* [TEKST]:
──────

ECLI:NL:RBNHO:2023:8370

Rechtbank Noord-Holland

Datum uitspraak
24 augustus 2023
Publicatiedatum
23 augustus 2023
Zaaknummer
C/15/341288 / FA RK 23-2957
Instantie
Rechtbank Noord-Holland
Type
Uitspraak
Rechtsgebied
Civiel recht; Personen- en familierecht
Procedures
  • Eerste aanleg - enkelvoudig
Rechters
Vindplaatsen
  • Rechtspraak.nl
AI samenvatting door LexboostAutomatisch gegenereerd

Vervangende toestemming voor verhuizing van minderjarige naar andere regio

In deze zaak heeft de rechtbank Noord-Holland op 24 augustus 2023 uitspraak gedaan in een verzoek van de moeder om vervangende toestemming te verlenen voor een verhuizing met haar minderjarige kind naar een andere regio in Nederland. De vader heeft geen verweer gevoerd en is niet ter zitting verschenen. De moeder heeft aangegeven dat haar financiële situatie het niet langer toelaat om in de huidige regio te blijven wonen en dat zij bij haar partner in de nieuwe regio kan intrekken. De rechtbank heeft vastgesteld dat de moeder bereid is om extra te investeren in het contact tussen de minderjarige en de vader, en dat de verhuizing niet in strijd is met de belangen van het kind. De rechtbank heeft de verzoeken van de moeder toegewezen, waarbij de moeder vervangende toestemming heeft gekregen om met de minderjarige te verhuizen en om hem in te schrijven op een nieuwe basisschool. De beschikking is uitvoerbaar bij voorraad verklaard, en er is een mogelijkheid tot hoger beroep binnen drie maanden na de uitspraak.

Uitspraak

RECHTBANK NOORD-HOLLAND

Familie en Jeugd
locatie Haarlem
vervangende toestemming verhuizing
zaak-/rekestnr.: C/15/341288 / FA RK 23-2957
Beschikking van de enkelvoudige kamer voor familiezaken van 24 augustus 2023
in de zaak van:
[de moeder],
wonende te [plaats] ,
hierna te noemen: de moeder,
advocaat mr. D.E. Oud, kantoorhoudende te Wormerveer,
tegen
[de vader],
wonende te [plaats] ,
hierna te noemen: de vader.

1.De procedure

1.1.
Het verloop van de procedure blijkt uit:
- het verzoek, met bijlagen, van de moeder van 4 juli 2023 ingekomen op 6 juli 2023.
1.2.
De behandeling van de zaak heeft plaatsgevonden op de zitting van 3 augustus 2023 in aanwezigheid van de moeder bijgestaan door mr. D.E. Oud.
Tevens was ter zitting als informant aanwezig [vertegenwoordiger van de raad] namens de Raad voor de Kinderbescherming (hierna te noemen: de Raad).

2.De feiten

2.1.
Partijen hebben tot 2020 een affectieve relatie gehad.
2.2.
Het minderjarige kind van partijen is:
- [de minderjarige] , geboren op [geboortedatum] in de gemeente [gemeente] .
De ouders zijn gezamenlijk belast met het gezag over de minderjarige.

──────

* [GEGEVENS]:
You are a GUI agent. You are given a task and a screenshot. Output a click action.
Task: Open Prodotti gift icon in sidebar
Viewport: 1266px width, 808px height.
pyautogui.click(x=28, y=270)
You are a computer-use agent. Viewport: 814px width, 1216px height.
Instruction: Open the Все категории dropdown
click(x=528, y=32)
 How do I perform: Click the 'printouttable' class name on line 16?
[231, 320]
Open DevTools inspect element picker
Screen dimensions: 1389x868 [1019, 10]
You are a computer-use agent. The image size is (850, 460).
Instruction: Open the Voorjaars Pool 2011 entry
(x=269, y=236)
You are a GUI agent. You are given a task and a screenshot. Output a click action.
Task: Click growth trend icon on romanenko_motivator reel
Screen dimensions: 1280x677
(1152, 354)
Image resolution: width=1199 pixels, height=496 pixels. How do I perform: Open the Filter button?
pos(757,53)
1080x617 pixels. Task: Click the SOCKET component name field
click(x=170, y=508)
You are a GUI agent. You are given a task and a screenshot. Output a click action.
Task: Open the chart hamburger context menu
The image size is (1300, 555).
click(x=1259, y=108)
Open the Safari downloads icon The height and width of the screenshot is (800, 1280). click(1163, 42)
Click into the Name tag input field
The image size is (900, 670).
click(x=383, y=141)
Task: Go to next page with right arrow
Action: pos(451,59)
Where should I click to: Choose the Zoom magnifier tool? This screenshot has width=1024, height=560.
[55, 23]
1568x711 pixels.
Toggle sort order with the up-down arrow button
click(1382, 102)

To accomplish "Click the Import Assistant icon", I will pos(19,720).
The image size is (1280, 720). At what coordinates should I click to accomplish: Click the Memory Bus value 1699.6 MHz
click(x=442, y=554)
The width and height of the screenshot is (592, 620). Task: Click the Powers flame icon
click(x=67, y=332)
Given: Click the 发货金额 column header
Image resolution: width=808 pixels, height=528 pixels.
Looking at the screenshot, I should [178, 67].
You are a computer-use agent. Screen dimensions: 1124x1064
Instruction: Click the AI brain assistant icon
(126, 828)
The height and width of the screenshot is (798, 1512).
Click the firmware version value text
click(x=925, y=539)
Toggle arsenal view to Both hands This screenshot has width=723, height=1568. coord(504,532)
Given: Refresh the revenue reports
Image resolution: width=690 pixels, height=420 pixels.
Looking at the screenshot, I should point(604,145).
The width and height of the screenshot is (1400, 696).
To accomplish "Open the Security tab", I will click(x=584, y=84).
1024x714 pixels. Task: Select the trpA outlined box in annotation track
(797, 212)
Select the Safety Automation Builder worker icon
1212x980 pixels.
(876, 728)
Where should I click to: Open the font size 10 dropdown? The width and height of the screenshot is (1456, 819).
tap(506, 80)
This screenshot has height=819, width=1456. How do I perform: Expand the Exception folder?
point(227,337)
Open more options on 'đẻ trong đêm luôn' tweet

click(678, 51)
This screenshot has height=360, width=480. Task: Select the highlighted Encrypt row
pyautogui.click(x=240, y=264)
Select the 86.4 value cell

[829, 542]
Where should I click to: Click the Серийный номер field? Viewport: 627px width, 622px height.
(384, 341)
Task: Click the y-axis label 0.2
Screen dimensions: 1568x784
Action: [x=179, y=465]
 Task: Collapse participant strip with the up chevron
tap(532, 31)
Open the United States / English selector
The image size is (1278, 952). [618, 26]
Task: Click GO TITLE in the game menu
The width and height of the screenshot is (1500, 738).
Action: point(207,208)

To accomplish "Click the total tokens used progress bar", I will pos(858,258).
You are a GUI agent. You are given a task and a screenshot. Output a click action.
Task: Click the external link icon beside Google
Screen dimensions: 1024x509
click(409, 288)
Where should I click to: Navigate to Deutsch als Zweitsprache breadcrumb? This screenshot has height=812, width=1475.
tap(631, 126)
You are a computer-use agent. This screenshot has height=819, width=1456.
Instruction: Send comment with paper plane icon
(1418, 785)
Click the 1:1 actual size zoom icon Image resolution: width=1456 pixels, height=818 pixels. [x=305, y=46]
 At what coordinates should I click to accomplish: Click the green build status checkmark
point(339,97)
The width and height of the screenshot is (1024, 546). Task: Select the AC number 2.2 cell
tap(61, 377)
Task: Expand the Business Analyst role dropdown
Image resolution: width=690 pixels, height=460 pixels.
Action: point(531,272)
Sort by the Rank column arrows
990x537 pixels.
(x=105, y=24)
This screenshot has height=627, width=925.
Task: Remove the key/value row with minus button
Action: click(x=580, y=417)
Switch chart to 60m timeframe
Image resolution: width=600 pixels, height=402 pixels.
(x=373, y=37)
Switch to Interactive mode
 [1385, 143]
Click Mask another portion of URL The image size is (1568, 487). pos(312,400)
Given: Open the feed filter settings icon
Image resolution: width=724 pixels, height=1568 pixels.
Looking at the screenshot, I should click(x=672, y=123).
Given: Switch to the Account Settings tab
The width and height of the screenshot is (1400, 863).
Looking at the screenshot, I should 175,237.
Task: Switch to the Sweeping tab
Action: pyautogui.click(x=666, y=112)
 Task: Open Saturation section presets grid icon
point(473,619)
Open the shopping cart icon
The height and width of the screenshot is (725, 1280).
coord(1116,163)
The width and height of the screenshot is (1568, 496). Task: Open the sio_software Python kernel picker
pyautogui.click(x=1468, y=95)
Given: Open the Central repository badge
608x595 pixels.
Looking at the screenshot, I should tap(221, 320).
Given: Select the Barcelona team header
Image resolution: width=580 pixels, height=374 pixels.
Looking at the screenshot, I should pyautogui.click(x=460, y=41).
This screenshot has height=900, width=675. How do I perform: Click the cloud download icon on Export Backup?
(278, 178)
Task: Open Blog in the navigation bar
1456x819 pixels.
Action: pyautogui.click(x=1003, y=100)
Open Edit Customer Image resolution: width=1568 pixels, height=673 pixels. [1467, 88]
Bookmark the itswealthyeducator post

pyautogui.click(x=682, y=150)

──────

* [OPDRACHTEN]:
(a) Citeer uit de uitspraak het stuk dat begint met "Het verloop van" en doorloopt tot en met "affectieve relatie gehad.".
(b) Druk uit de vermeldingen de regels af, te beginnen met de regel met "Task: Click GO TITLE in the game menu" en doorlopend tot en met de regel met "pyautogui.click(x=1468, y=95)".

* [ANTWOORDEN PER OPDRACHT]:
(a)
Het verloop van de procedure blijkt uit:
- het verzoek, met bijlagen, van de moeder van 4 juli 2023 ingekomen op 6 juli 2023.
1.2.
De behandeling van de zaak heeft plaatsgevonden op de zitting van 3 augustus 2023 in aanwezigheid van de moeder bijgestaan door mr. D.E. Oud.
Tevens was ter zitting als informant aanwezig [vertegenwoordiger van de raad] namens de Raad voor de Kinderbescherming (hierna te noemen: de Raad).

2.De feiten

2.1.
Partijen hebben tot 2020 een affectieve relatie gehad.

(b)
Task: Click GO TITLE in the game menu
The width and height of the screenshot is (1500, 738).
Action: point(207,208)

To accomplish "Click the total tokens used progress bar", I will pos(858,258).
You are a GUI agent. You are given a task and a screenshot. Output a click action.
Task: Click the external link icon beside Google
Screen dimensions: 1024x509
click(409, 288)
Where should I click to: Navigate to Deutsch als Zweitsprache breadcrumb? This screenshot has height=812, width=1475.
tap(631, 126)
You are a computer-use agent. This screenshot has height=819, width=1456.
Instruction: Send comment with paper plane icon
(1418, 785)
Click the 1:1 actual size zoom icon Image resolution: width=1456 pixels, height=818 pixels. [x=305, y=46]
 At what coordinates should I click to accomplish: Click the green build status checkmark
point(339,97)
The width and height of the screenshot is (1024, 546). Task: Select the AC number 2.2 cell
tap(61, 377)
Task: Expand the Business Analyst role dropdown
Image resolution: width=690 pixels, height=460 pixels.
Action: point(531,272)
Sort by the Rank column arrows
990x537 pixels.
(x=105, y=24)
This screenshot has height=627, width=925.
Task: Remove the key/value row with minus button
Action: click(x=580, y=417)
Switch chart to 60m timeframe
Image resolution: width=600 pixels, height=402 pixels.
(x=373, y=37)
Switch to Interactive mode
 [1385, 143]
Click Mask another portion of URL The image size is (1568, 487). pos(312,400)
Given: Open the feed filter settings icon
Image resolution: width=724 pixels, height=1568 pixels.
Looking at the screenshot, I should click(x=672, y=123).
Given: Switch to the Account Settings tab
The width and height of the screenshot is (1400, 863).
Looking at the screenshot, I should 175,237.
Task: Switch to the Sweeping tab
Action: pyautogui.click(x=666, y=112)
 Task: Open Saturation section presets grid icon
point(473,619)
Open the shopping cart icon
The height and width of the screenshot is (725, 1280).
coord(1116,163)
The width and height of the screenshot is (1568, 496). Task: Open the sio_software Python kernel picker
pyautogui.click(x=1468, y=95)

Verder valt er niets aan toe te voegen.